[Stored dataset items]
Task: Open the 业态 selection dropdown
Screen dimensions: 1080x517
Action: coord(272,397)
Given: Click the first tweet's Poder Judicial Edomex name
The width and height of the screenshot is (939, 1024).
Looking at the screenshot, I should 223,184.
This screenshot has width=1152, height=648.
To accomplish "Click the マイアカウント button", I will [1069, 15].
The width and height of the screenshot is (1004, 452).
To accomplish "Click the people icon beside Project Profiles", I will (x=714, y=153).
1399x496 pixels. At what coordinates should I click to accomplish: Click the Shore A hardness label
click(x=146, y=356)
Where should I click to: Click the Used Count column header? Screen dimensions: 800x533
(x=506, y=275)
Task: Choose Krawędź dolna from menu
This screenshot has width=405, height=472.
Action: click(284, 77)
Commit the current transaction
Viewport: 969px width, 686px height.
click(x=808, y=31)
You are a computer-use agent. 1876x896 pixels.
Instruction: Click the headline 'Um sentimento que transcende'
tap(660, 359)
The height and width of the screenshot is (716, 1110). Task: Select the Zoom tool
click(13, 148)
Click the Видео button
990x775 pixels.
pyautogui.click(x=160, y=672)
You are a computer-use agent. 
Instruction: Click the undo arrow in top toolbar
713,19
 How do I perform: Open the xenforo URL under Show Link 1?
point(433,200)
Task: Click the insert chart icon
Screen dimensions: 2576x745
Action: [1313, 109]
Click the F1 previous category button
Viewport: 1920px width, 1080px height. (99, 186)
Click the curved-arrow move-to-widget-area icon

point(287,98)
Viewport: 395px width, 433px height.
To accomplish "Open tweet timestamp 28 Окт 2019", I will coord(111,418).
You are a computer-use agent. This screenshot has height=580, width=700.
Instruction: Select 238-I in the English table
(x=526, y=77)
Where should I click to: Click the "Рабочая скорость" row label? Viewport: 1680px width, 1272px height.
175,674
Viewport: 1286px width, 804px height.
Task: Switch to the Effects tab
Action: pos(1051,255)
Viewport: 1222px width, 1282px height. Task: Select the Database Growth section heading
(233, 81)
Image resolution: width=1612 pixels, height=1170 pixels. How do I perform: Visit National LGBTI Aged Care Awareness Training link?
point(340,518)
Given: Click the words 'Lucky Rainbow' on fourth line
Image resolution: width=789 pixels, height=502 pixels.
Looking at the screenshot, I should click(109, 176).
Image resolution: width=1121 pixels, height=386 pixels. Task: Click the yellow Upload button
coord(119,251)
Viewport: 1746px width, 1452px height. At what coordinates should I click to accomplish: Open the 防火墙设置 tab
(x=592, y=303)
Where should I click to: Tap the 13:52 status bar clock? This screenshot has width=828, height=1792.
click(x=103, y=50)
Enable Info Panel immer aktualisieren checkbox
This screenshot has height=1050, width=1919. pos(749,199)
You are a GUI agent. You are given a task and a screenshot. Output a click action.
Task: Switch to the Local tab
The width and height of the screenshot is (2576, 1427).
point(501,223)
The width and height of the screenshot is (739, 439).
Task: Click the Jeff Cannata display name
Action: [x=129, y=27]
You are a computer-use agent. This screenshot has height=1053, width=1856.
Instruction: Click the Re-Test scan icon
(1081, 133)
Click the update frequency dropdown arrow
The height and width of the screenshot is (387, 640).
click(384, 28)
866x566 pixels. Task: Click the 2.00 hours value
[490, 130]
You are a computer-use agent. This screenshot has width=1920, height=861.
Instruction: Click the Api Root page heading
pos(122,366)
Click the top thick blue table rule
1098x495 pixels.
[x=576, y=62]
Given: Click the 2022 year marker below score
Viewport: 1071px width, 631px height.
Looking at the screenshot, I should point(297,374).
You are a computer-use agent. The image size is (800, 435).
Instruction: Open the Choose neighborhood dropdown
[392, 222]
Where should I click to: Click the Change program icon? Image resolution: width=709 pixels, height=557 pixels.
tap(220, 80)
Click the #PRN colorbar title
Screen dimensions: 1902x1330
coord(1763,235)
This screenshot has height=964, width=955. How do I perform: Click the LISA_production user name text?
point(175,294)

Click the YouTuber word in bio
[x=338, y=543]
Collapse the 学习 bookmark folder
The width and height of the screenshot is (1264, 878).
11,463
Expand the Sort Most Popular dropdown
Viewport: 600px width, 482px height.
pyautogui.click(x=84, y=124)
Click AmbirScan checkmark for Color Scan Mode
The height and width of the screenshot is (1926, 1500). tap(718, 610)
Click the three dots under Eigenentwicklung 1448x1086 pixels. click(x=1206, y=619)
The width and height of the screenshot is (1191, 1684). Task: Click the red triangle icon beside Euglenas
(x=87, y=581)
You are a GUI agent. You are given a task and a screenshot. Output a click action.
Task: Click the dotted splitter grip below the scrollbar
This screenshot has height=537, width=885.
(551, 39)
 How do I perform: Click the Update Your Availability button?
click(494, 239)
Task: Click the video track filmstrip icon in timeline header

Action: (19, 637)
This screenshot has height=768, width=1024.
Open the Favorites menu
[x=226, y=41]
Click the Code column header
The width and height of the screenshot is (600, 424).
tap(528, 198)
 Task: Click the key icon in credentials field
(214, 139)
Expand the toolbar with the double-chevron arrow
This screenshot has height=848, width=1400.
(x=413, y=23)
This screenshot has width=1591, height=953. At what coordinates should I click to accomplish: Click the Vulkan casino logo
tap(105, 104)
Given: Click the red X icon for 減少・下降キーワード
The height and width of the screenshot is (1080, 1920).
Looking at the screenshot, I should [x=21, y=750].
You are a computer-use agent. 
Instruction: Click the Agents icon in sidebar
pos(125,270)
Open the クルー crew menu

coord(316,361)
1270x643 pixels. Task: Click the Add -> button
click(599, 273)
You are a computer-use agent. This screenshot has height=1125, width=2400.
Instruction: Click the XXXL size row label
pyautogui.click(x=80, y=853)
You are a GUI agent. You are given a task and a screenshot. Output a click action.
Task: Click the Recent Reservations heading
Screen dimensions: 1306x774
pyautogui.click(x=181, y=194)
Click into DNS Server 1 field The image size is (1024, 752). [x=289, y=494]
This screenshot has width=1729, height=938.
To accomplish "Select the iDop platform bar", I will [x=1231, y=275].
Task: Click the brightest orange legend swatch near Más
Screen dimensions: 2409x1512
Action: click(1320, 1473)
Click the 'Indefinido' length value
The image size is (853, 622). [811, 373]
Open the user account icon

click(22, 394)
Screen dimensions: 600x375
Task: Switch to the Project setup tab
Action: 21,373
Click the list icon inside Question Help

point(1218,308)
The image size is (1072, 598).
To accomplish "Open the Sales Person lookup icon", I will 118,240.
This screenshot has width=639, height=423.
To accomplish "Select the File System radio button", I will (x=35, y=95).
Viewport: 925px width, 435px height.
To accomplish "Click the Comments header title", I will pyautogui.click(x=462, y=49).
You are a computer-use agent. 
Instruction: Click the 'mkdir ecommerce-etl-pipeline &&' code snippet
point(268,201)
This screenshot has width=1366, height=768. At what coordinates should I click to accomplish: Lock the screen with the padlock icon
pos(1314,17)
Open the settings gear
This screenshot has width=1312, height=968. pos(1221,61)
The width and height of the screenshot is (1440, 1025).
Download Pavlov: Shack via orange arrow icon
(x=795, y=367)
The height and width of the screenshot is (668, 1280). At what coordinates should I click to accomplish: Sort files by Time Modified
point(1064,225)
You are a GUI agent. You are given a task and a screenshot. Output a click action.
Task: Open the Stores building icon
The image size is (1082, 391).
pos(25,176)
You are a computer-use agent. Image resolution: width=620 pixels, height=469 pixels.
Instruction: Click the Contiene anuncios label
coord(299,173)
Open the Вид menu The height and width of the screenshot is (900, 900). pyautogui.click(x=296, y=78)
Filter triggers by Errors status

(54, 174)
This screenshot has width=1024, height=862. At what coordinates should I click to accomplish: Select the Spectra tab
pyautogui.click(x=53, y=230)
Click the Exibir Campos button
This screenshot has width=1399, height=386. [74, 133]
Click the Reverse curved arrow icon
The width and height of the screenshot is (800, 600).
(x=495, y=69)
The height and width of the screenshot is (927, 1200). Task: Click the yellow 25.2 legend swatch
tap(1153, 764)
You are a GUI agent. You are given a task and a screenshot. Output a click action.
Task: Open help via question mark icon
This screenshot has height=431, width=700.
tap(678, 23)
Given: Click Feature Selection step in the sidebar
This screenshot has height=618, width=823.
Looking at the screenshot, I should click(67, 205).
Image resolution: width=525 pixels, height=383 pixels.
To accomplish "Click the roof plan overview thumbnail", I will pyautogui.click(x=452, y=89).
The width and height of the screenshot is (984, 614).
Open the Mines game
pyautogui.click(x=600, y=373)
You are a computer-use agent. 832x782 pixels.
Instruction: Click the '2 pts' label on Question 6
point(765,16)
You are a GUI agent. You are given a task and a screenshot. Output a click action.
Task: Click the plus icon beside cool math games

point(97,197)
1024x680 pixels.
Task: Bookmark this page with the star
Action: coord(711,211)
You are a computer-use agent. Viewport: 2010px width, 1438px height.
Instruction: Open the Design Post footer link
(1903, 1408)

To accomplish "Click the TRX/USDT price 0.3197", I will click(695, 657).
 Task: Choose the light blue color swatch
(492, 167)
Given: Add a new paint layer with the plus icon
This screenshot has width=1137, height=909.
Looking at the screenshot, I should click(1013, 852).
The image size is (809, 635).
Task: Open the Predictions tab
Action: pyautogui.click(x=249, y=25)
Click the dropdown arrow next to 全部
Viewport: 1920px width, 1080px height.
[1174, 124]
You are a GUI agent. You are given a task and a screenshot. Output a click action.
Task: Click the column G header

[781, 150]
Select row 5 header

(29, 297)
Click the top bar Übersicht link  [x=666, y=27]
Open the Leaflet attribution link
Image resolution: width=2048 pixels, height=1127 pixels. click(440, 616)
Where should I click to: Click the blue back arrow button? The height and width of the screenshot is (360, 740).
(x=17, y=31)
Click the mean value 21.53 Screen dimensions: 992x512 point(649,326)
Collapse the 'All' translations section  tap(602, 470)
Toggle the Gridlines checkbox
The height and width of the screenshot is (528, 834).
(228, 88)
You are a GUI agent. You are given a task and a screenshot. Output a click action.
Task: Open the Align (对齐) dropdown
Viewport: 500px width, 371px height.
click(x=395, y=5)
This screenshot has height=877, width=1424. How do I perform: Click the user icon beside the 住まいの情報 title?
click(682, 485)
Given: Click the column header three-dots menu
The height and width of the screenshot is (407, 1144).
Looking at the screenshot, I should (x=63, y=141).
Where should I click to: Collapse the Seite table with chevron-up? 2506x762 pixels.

### TASK TO COMPLETE
List every line in the records above that contains the word "will".

### EXERCISE SOLUTION
To accomplish "Click the マイアカウント button", I will [1069, 15].
To accomplish "Click the people icon beside Project Profiles", I will (x=714, y=153).
To accomplish "Open tweet timestamp 28 Окт 2019", I will coord(111,418).
To accomplish "Select the iDop platform bar", I will [x=1231, y=275].
To accomplish "Open the Sales Person lookup icon", I will 118,240.
To accomplish "Select the File System radio button", I will (x=35, y=95).
To accomplish "Click the Comments header title", I will pyautogui.click(x=462, y=49).
To accomplish "Click the roof plan overview thumbnail", I will pyautogui.click(x=452, y=89).
To accomplish "Click the TRX/USDT price 0.3197", I will click(695, 657).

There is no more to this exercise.